Un rapport remis au gouvernement propose de mobiliser une partie de l’épargne du Livret A pour soutenir certains projets d’énergies renouvelables. L’objectif serait de réduire le coût de financement des installations les plus rentables, en particulier les infrastructures de grande envergure. Les auteurs suggèrent que ces fonds, gérés par la Caisse des dépôts, puissent être orientés vers les projets affichant les coûts de production les plus compétitifs, notamment dans l’éolien et le solaire.

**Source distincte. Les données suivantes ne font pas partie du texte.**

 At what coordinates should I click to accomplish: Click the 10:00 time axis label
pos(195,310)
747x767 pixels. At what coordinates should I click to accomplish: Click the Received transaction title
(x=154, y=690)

Selon cette étude, les aides publiques aux énergies renouvelables ont fortement augmenté ces dernières années, passant de 2,6 milliards d’euros en 2024 à plus de 6 milliards attendus en 2026. Cette dynamique pourrait encore s’accélérer dans les prochaines années. Pour contenir cette progression, le rapport préconise de mieux cibler les soutiens et de favoriser des mécanismes de financement alternatifs.
Des leviers pour limiter le coût pour l’État
Parmi les pistes avancées figure le développement de contrats privés de vente d’électricité, accompagnés de garanties publiques, afin de limiter les périodes où les prix deviennent négatifs sur le marché. Le renforcement des capacités de stockage, notamment via des batteries, est également jugé essentiel pour améliorer la rentabilité globale de ces énergies intermittentes.
Les auteurs pointent aussi les délais administratifs, jugés trop longs en France, qui alourdissent le coût des projets par rapport à d’autres pays européens. Une meilleure efficacité des installations pourrait permettre de réduire significativement la facture publique, dans un contexte de débat toujours vif sur la place des énergies renouvelables dans le mix énergétique national.